== Activity A ==
Reproduce the wrench design curriculum from "Curriculum 7" up to and including "4 (Engineering, Technology, and the Application of Science)".
== Activity B ==
Resume the wrench design curriculum after its last sentence.

== Exercise passage ==
=== Section Start ===

Students will create a set of various wrench designs that utilize 3D modeling and mathematical solutions, such as geometry and trigonometry concepts. They will learn about various math concepts as well as torque and other engineering principles.
Curriculum 6
Tool Design: Wrench Part 2 (Engineering, Technology, and the Application of Science)
Students will evaluate the various types of wrench designs in order to determine the applications and usage for each type of shape (hex bolt head versus triangular screw head, etc.) Geometrical shapes will be an important factor in their understanding of how each design is created and the mechanical properties each design creates.
Curriculum 7
Tool Design: Wrench Part 3 (Engineering, Technology, and the Application of Science)
In this section, the previous designs will be analyzed to determine the effectiveness of each design and shape. Students will outline the properties of each design, such as cost to manufacture, mechanical properties, torque, leverage, and more.
Curriculum 8
Tool Design: Wrench Part 4 (Engineering, Technology, and the Application of Science)
Students will create a set of various wrench designs that utilize 3D modeling and mathematical solutions, such as geometry and trigonometry concepts.

=== Section End ===

[Entries taken from a collection]
=== Section Start ===

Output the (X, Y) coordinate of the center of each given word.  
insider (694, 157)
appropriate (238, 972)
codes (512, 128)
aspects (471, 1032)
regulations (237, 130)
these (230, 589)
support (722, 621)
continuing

=== Section End ===

== Your response A ==
Curriculum 7
Tool Design: Wrench Part 3 (Engineering, Technology, and the Application of Science)
In this section, the previous designs will be analyzed to determine the effectiveness of each design and shape. Students will outline the properties of each design, such as cost to manufacture, mechanical properties, torque, leverage, and more.
Curriculum 8
Tool Design: Wrench Part 4 (Engineering, Technology, and the Application of Science)

== Your response B ==
Curriculum 9
Electromagnets (Physical Science)
Students will experiment with electromagnets to see what effects electricity has on a magnet. In the design section of the lesson, students will build a housing for a simple electric motor that they will create.
Curriculum 10
Demolition Ball (Physical Science)
Students will learn about how kinetic energy is utilized with speed and mass by designing two varying sized spheres that represent a wrecking ball and conducting tests to analyze which design is most effective.
Curriculum 11
Mini Windmill (Physical Science)
Students will do research on the wind capacity in their own communities. They will also do research on the variables that affect the wind turbine blade design so that they can 3D model and test their own wind turbines.
Curriculum 12
Roller Coaster Track (Physical Science)
Students will learn the difference between potential and kinetic energy by designing a roller coaster track made out of foam pipe insulation. They will hypothesize how different designs and heights contribute to higher kinetic energy. Students will also be introduced to the equation used to calculate potential energy and will be able to identify variables, as well as make predictions, regarding the relationships between those variables.
Curriculum 13
Springs (Physical Science)
Using a compression or extension spring will allow students to creatively think about how this mechanism could be integrated into various applications. Different design challenges can be presented to them for use in developing their own design.
Curriculum 14
Laser Light Plates (Physical Science)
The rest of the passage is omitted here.